But that's what happened to Austin Carroll, a 17-year-old senior at Garrett High School in Garrett, Indiana, suspended three months before graduation. 

"One of my tweets was, f****** is one of those f****** words you can f****** put anywhere in a f****** sentence and it still f****** makes sense," Carroll told The Indiana NewsCenter.

For that adolescent rehash of a tired stand-up comedy routine from a jillion years ago, Carroll now gets to matriculate through an alternative high school, where he'll still receive a diploma, but none of the final senior fun (including prom) that goes with it. 

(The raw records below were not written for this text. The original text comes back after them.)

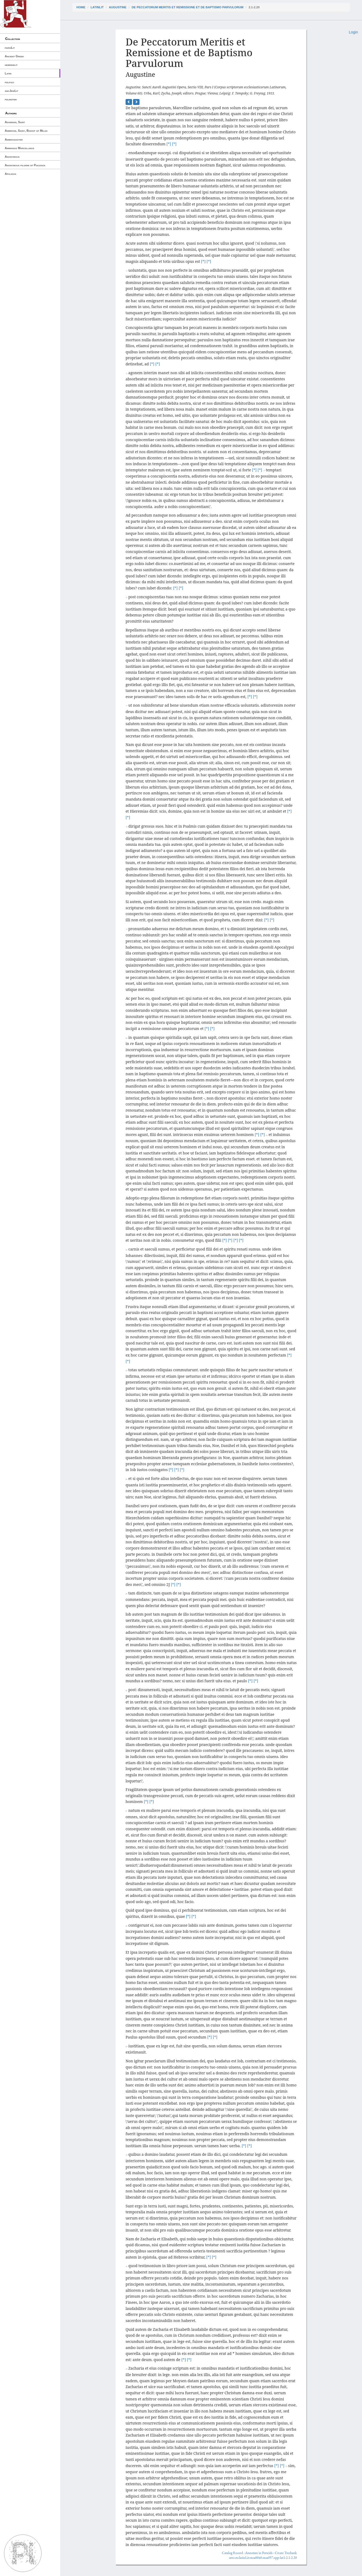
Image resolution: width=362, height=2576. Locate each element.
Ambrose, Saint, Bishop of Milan (26, 130)
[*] (169, 143)
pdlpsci (9, 82)
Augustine (117, 7)
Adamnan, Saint (15, 122)
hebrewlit (11, 64)
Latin (8, 73)
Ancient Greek (14, 56)
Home (80, 7)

"I thought it was pretty funny -- the school didn’t think so. They thought it was inappropriate," he told the INC.

Can't it be both? 

Not when those f-bombs are dropped on a school-issued computer, which is what the school told Carroll's mom, Pam Smith.

Carroll contends the tweets came from his personal computer. His mom, however, was told, after a check of the home networking logs, that the tweets come from the school's computer, reports the Fort Wayne Journal Gazette. "She said she was told that if Carroll had his school laptop running, it would appear the tweet came from the school computer."

Indeed. While school Superintendent Dennis Stockdale wouldn't comment on the individual case, he did tell the Journal Gazette that "the school has never disciplined and will not discipline students for anything they tweet or put online using their own computer, on their own time, and outside the school’s network." We reached out to both Carroll and Garrett High School and will update this story when we hear back.

Surely then Carroll isn't the only kid to post something "inappropriate" on a school-issued computer. That's the opinion of Carroll's mom, who told the Journal Gazette she believes her son is being targeted for previous run-ins with school officials over noxious tweets.

“They need to go on every student and staff member’s computer and review them,” she said. "They'll find plenty of stuff." 

Hatchet job or not, Carroll did cross into free speech territories that are tough to defend if he did indeed use the school computer. ACLU attorney Aden Fine told me that "the courts are just starting to grapple with this issue, and the (U.S.) Supreme Court hasn't yet made clear what can and can't be punished in school."

While the ACLU is not involved in this incident, Aden added that such cases involving punishment of student behavior outside of school present a very slippery slope. "What kids say while they're not at school is not the school's business, that's for parents to decide," Fine said. "That's the way it's been for hundreds of hundreds of hundreds of years."